■ **Exercise requirements**
All lines in the data bearing the string "agent" should be identified and copied.

■ **Dataset extract**

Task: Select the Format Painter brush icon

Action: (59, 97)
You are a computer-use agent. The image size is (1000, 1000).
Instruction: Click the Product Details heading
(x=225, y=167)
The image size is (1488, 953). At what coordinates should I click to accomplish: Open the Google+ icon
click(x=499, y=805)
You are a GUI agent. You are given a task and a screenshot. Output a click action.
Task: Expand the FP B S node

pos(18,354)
---
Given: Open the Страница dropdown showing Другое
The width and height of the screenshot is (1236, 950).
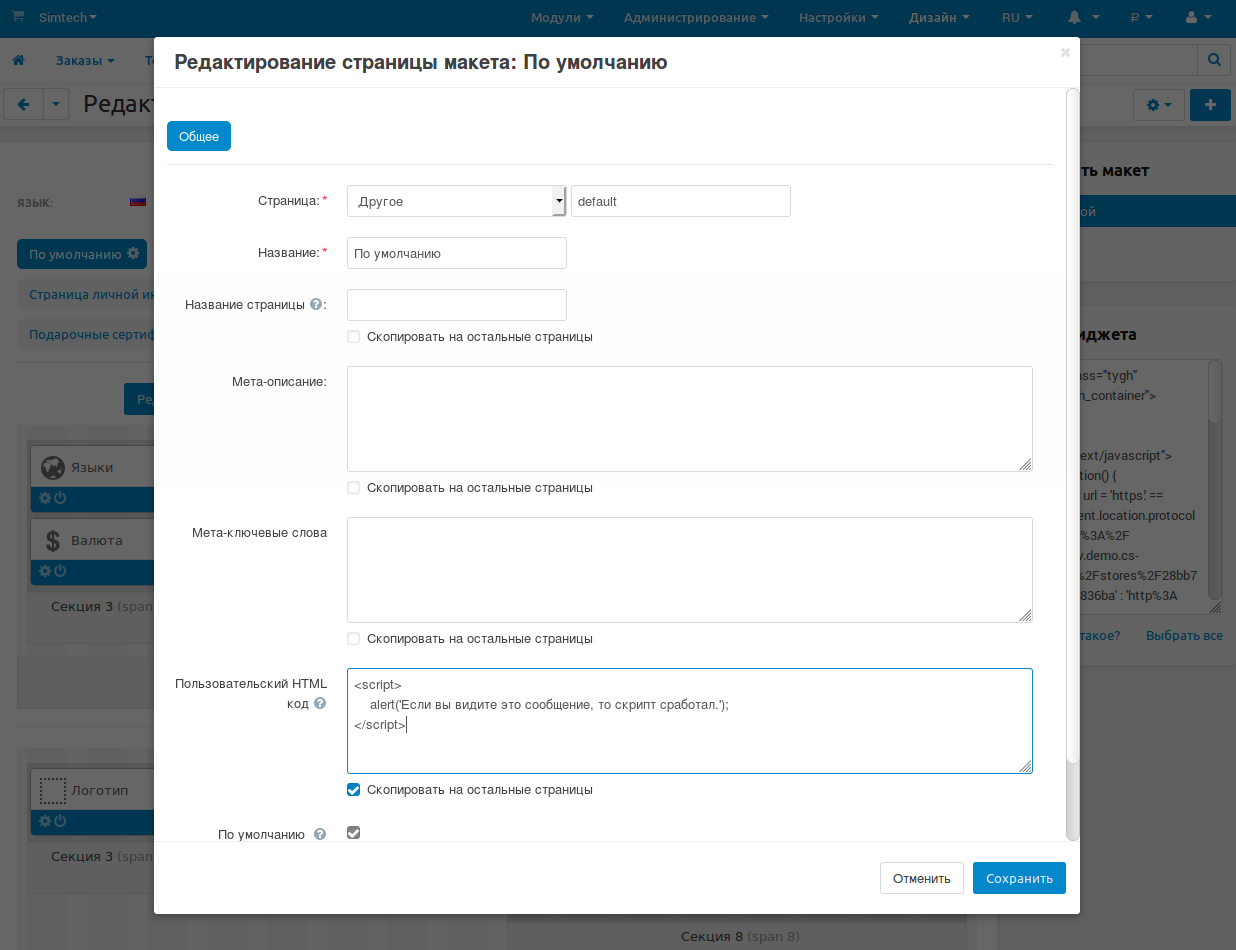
==
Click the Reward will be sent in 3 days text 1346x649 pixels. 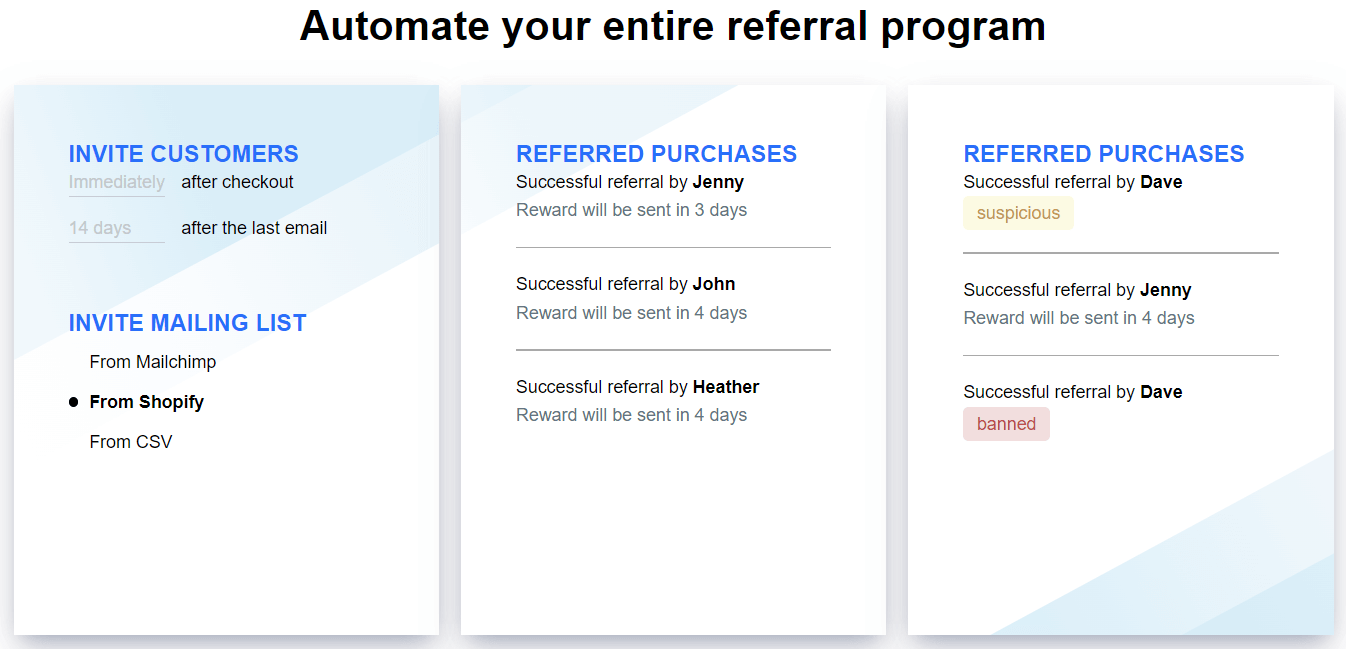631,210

■ **Completed exercise**
You are a computer-use agent. The image size is (1000, 1000).
You are a GUI agent. You are given a task and a screenshot. Output a click action.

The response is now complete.